In the statistical analysis of the results, the phrasing used to describe within subjects and between subjects effects are confusing. Stating that the test score is the only within subject variable would help with understanding the statistical approach.  There is also a question of whether the study is underpowered due to the inclusion of “time” as a variable (before/after).  Would it not make more sense to compare the differences between scores and remove time as a factor altogether (i.e., calculate the difference in score as the dependent variable as the measure against which to regress)?  Time isn’t really interesting here, what is interesting is whether or not the treatment had an effect resulting in a performance change, and that can be seen through the difference between scores pre- and post-test.

 

We thank the Reviewer for the opportunity to clarify this point, and we reworded the text to make sure that the variables appear clearly defined. In terms of the ANOVA we conducted, it matches directly the design we utilised, and it allows to test whether there are baseline differences between groups. We agree that the difference score is interesting and we conducted the analysis on difference scores for negative affect, which is the dependent variable with significant effects at pre-post but with differences at baseline.

 

The Design paragraph now reads as follows:

‘2.2. Design 

The present research employed a quantitative mixed between and within-participants design (2 (high vs low anxiety) x 2 (urban vs nature VR) x 2 (pre vs post VR intervention). There was an experimental (high anxiety) and a control (low anxiety) group. Participants were assigned to one of the two groups based on their scorings on the Test Anxiety Questionnaire [37]. Within each group, participants were randomly assigned to either an urban or nature virtual reality (VR) intervention condition. The dependent variables were the Positive and Negative Affect Schedule, PANAS [38] and the test performance scores obtained pre- and post-urban or rural VR intervention. ‘

 

We also clarified this point in the Data Analysis section

 

‘In order to match the design of the study, each of our dependent variables (PA, NA and test scores) was analysed by performing a 2 (high vs low anxiety) X 2 (nature vs urban) X 2 (pre vs post) mixed ANOVAs with nature connectedness, living environment , VR prior, Years of Education and motion sickness as covariates.’

 

The difference score for the PANAS (negative affect) is reported on pg. 9 l 365-376, pg. 10 l 381-392 and Figure 2.

 

In the discussion, it is interesting to include participants’ subjective comments, but it’s important to also state whether participants were prompted for comments and how many within the group actually provided them. This was not noted as a form of data collected in the methods.

 

The Reviewer is right in noting that this qualitative element was not mentioned in the methods; this is because it was an anecdotal collection of comments spontaneously produced by participants and noted by the experimenter in an informal way. We further clarified in the Discussion that this is not a qualitative component of the study. However, these spontaneous comments suggest that in future studies a properly designed qualitative element could be informative on the perceived experience of the intervention by participants.

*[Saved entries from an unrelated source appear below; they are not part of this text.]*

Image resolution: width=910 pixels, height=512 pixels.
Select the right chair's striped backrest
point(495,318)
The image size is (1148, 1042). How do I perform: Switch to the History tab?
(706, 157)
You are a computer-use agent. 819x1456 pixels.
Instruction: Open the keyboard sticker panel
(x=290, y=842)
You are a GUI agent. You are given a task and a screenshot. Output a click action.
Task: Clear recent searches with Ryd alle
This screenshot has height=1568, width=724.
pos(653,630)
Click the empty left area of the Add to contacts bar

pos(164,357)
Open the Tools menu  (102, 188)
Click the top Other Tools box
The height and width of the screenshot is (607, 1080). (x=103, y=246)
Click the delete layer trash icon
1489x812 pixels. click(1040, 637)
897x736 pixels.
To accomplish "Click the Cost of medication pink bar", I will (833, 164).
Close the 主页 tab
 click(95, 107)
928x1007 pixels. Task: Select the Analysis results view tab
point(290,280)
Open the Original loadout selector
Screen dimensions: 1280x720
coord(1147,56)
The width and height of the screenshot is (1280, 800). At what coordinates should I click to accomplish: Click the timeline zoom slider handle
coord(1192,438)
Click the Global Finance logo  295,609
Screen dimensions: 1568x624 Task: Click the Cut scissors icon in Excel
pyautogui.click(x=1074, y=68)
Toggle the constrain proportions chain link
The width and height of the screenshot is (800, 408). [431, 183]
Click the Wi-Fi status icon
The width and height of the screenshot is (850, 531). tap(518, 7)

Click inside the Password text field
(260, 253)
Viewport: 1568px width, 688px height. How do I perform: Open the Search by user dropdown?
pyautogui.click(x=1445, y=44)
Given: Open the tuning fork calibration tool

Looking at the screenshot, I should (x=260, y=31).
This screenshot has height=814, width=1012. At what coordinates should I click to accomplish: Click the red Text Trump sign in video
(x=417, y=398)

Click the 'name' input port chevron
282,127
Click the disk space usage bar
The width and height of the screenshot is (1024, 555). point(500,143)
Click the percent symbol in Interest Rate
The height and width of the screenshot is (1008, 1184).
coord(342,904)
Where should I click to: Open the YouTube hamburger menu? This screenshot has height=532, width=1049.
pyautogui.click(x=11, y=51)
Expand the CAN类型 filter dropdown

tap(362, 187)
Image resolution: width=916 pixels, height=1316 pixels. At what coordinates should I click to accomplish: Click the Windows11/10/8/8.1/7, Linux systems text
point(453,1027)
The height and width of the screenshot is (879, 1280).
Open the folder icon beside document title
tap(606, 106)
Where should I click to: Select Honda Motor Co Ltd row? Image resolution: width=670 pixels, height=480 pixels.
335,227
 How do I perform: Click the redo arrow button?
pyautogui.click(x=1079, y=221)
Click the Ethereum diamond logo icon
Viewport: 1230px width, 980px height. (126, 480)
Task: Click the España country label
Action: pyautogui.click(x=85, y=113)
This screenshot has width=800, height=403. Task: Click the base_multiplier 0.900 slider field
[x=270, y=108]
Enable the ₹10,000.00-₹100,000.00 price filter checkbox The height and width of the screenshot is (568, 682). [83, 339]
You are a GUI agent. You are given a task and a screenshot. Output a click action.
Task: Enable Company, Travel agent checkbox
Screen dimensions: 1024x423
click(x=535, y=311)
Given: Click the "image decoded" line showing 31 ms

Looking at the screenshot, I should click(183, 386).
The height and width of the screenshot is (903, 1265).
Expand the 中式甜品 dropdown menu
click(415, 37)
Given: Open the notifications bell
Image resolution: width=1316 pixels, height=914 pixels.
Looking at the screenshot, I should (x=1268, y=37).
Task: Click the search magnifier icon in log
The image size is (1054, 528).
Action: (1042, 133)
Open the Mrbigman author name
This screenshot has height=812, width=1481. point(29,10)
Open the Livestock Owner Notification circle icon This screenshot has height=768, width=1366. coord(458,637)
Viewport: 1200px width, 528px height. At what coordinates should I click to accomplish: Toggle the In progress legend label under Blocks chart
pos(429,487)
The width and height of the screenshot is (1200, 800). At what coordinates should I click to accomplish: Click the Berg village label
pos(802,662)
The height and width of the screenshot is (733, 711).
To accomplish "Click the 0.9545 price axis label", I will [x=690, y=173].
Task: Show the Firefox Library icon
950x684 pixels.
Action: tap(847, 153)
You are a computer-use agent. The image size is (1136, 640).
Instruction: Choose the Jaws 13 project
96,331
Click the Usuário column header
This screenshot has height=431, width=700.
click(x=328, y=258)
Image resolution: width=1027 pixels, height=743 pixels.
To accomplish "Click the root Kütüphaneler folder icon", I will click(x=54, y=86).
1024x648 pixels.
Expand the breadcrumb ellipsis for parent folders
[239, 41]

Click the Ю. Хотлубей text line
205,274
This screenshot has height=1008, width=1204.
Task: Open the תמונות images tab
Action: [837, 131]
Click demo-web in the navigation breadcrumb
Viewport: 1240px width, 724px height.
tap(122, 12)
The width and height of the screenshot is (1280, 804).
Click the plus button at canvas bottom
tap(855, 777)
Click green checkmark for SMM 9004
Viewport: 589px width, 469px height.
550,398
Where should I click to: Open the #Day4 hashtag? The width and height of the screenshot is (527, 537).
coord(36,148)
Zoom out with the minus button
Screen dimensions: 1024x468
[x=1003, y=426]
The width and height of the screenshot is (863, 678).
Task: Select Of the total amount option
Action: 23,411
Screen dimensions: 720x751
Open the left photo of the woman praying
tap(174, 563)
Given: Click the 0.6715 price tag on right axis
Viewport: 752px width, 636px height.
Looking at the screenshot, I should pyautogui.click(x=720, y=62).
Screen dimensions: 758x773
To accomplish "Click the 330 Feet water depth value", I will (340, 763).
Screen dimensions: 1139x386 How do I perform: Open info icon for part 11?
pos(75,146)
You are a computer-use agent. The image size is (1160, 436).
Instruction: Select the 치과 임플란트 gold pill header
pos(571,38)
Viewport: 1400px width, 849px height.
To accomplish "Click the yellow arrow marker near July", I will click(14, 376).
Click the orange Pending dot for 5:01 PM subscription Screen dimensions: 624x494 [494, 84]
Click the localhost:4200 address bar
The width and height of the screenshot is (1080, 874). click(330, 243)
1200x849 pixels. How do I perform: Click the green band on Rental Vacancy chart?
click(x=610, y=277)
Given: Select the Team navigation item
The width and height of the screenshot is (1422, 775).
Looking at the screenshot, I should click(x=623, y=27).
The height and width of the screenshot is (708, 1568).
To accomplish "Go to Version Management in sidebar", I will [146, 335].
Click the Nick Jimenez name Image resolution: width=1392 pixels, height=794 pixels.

We added the following statement to the description of such commentaries (pg. 11 l 431)

‘These were unsolicited comments which the experimenter noted and they were not collected, nor analysed as a qualitative component of the study, which would be useful to introduce in the future.’

 

 

A question instead of a critique here: because only the high anxiety group showed differences in scores, is there an argument to be made that longer duration exposure could have had a stronger impact on the lower anxiety group? Could be interesting to look into. I was also wondering about carry over with time between testing and exams.

 

Thank you for this interesting suggestion, it is possible that the high anxiety group effect can be generated by an acute bout of nature exposure, while restorative effects could be obtained in the low anxiety with longer exposure as they have a less urgent need for restauration. It is an interesting question for future studies, which we have mentioned in the Discussion (pg. 10 l 421-423)

 

‘It remains a question for future studies whether variations in the intervention, for e.g. a longer duration, may allow for a restorative effect to emerge also in the low anxiety group. ‘

 

In the limitations, it is important to note there may be differences for younger participants, warranting further investigation (i.e. not college age students who also may suffer from test anxiety)

 

We noted this possibility in our conclusions (p.g. 13 l513-514) ‘This indicates a potentially useful tool to apply to exam situations in an academic context. It is thought that further research seeking to replicate this study would help to validate this finding and extend it by utilising different tests and other more portable VR technology. Its applicability to other populations such as secondary school children could also be tested.’

 

The quality of the figures in general could use improvement.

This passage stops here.